Cheesy baking metaphors aside (or are they ever really aside? I live and die by the cheesy baking metaphor. Oh dear, there’s even an unintended pun in this particularly cheese – ricotta), there’s a frustrating part about being a researcher, too – particularly one interested in talking to diverse and often marginalized people, and one oriented toward social justice. The frustration lies in taking a bird’s eye view of the tensions within the field while simultaneously listening to stories of those who’ve been forgotten by the system, and feeling powerless to do anything about it.

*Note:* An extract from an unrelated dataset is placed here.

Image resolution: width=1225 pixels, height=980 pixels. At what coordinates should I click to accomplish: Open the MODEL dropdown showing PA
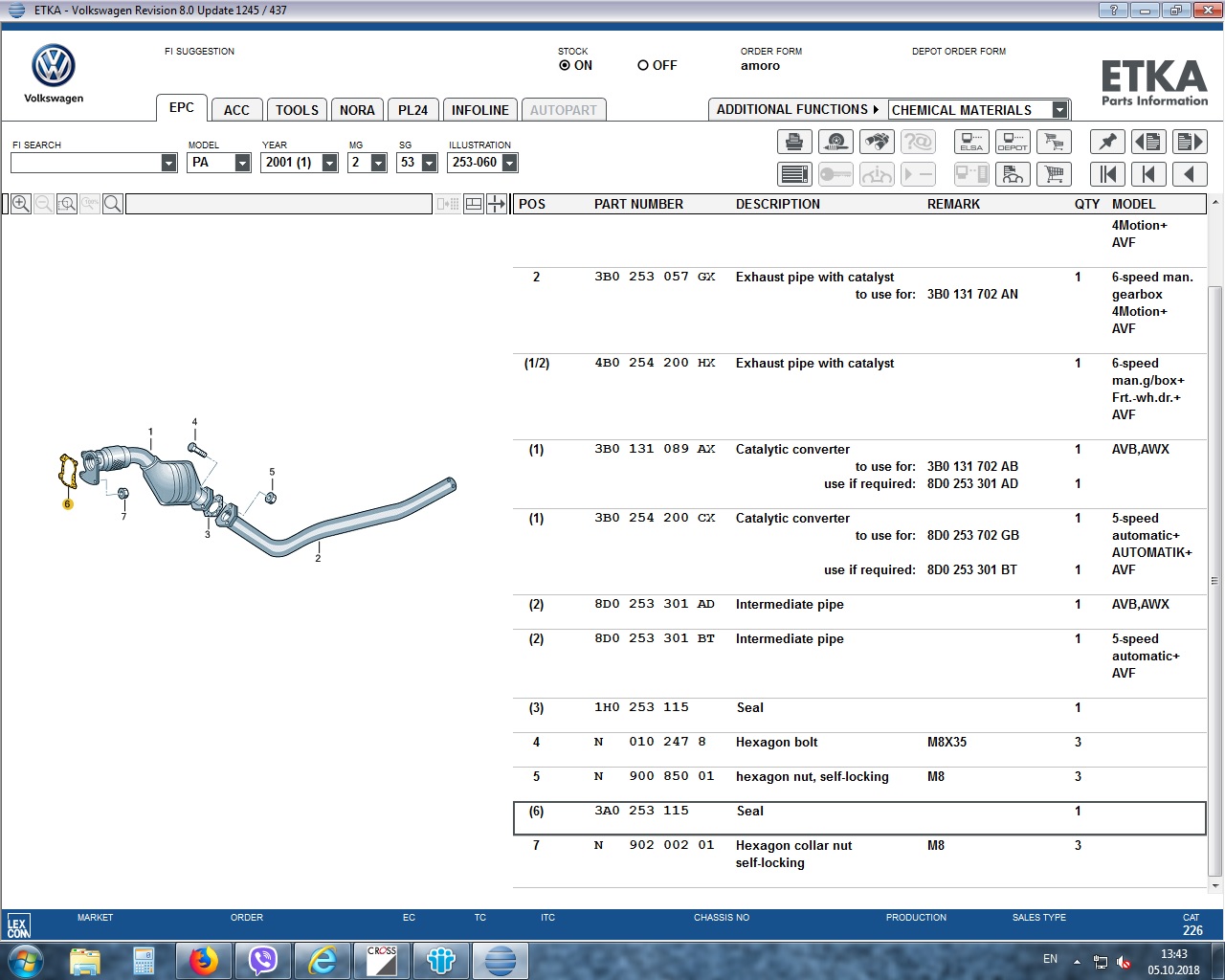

Contrary to popular belief (or perhaps not…), I don’t really have much power. Sure, I have privilege – I have privilege in spades. Things come easier to me because of my privileges, and people are more likely to listen to me because of my white privilege, my cis-gender privilege, my thin privilege, my heterosexual privilege, my academic social capital, and more. Unfortunately, relative to the dominant voices maintaining the status quo, my status as PhD student performing qualitative, feminist, critical research is low. Moreover, the audience I reach with my work is often already familiar with the frameworks I’m using and perspectives I’m sharing. On the broader stage, most people don't need to listen to my critiques. There really are no consequences for ignoring me. I don't have much power, but I still have more of a voice than those who tell me their stories - which tells you something about how power works in this (and probably other) fields. Problematically.

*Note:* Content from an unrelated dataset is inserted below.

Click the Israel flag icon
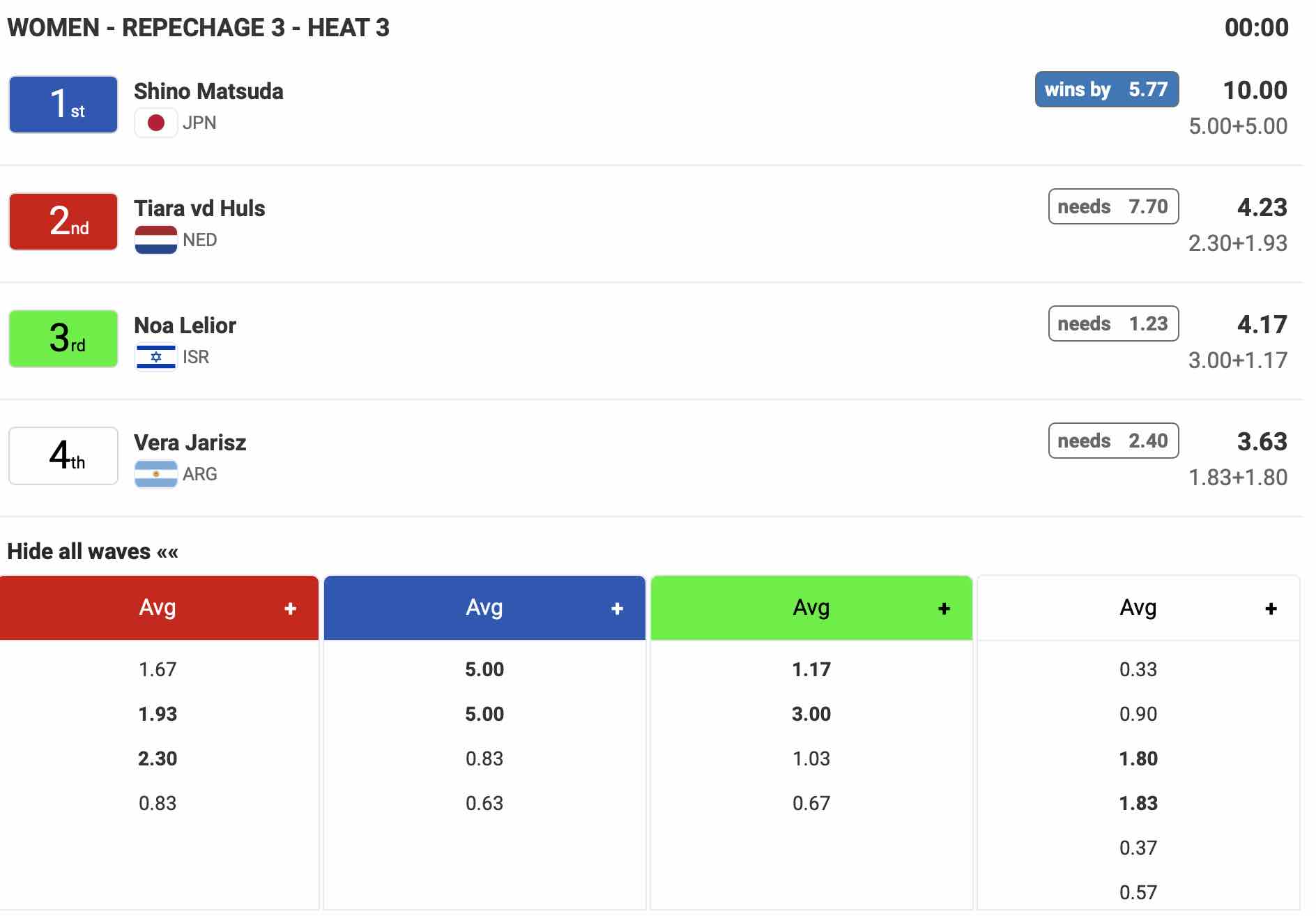Screen dimensions: 1316x916 pos(155,357)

This is frustrating not because it denies me fame and fortune. It is frustrating because time and again, I’m told about the problems with the system, and the pain of people with eating disorders and their supporters who struggle to navigate unwieldy systems and who face marginalization and outright oppression when they try to do so. And all I can do is pick away at the edges; critique, name, tweet. I hold these stories, and they ground me while they propel me forward – but sometimes all I can do is hold them.

Often, I’m the first person to whom people have told their stories to – because no one else has asked. I’d like to invite these stories into the discussions “we” have, at the academic and policy level around eating disorders. These stories should be central to decisions. Research participants, patients, supporters… they are not just pieces of data or outcome statistics. They are people, in all of their complexities. This feels incredibly trite to write down… and yet somehow the obvious nature of this statement doesn’t always lead to greater inclusion.  

Somehow I’ve wiggled my way into this discussion at the level of the field more broadly. And that’s great. But it’s not really me people need to listen to – it’s my participants. I feel a great responsibility to those who’ve been generous to share their stories with me; their un-collapsability (new word for you) needs to be named; the differences and shared frustrations need to be acknowledged. I’m unsatisfied with simply recording them in my (very wordy) dissertation.

This post isn’t really about mango ricotta muffins; it’s a call to action. It’s a call to listen, to honour, to hold – and to move.